These days, one rarely hears of endurance athletes pounding shots mid-race. However, alcohol was routinely used in competition until sometime in the 1970s to 1980s when researchers began to seriously look into its effects on sports performance. As researcher and marathoner Mel Williams wrote for Marathon and Beyond, in the early 1900s “marathon runners reportedly consumed champagne, cognac, or rum before and during competition; wine was served at the fluid replacement stations in the 1924 Paris Olympic marathon.” There are also reports that Spyridon Louis, the winner of the first modern-day Olympic marathon in 1896, downed a glass of cognac less than 10K from the finish line.
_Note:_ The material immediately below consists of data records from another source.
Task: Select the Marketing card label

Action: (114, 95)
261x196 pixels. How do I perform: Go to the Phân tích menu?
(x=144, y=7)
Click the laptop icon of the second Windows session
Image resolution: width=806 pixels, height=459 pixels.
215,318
“You can trace it right back to Ancient Greece, where athletes drank alcohol during their sporting events,” says Dr. Matthew Barnes, a lecturer at Massey University’s School of Sport and Exercise in New Zealand. “It was viewed as increasing aggression. If you were more aggressive, you’d push yourself harder, and be more competitive. From that perspective, perhaps there’s something to it.”

However, there’s also the chance that whiskey won’t pull your Hulk trigger. Alcohol  “might have no effect, or it might have a negative effect” on performance, Barnes says. “If you drink alcohol during or right before exercise, it has an effect on how your heart contracts—for the same relative effort, the heart has to work harder.”

But you took a shot and you felt “awesome” and you want to know why. Perhaps, Barnes speculates, it’s because the body uses alcohol as fuel, so the shot gave you a bit of a sugar rush, like taking a gel. But given the small amount of alcohol contained in a shot, Barnes thinks it wouldn’t have given you much of a boost.   

So, Barnes believes, you most likely felt rad due to mental rather than physiological effects of alcohol. “You’re running a marathon and feeling pretty awful. If you take a stimulant—in small doses, alcohol is a stimulant—it’s going to give you a bit of a kick, psychologically and cognitively, which may give you some benefits at that stage in a race,” Barnes says. As a Forbes article on what alcohol does to your brain puts it: “By jacking up dopamine levels in your brain, alcohol tricks you into thinking that it’s actually making you feel great.”

Consider yourself lucky. Not everyone will have the same feel-good reaction to downing a shot toward the end of a marathon because size, gender, and history of alcohol consumption will all influence an athlete’s response to the drug.

THE BOTTOM LINE: Alcohol probably made you feel good, likely by increasing levels of the positive neurotransmitter dopamine in your brain. But researchers don’t think it did anything to help you physiologically.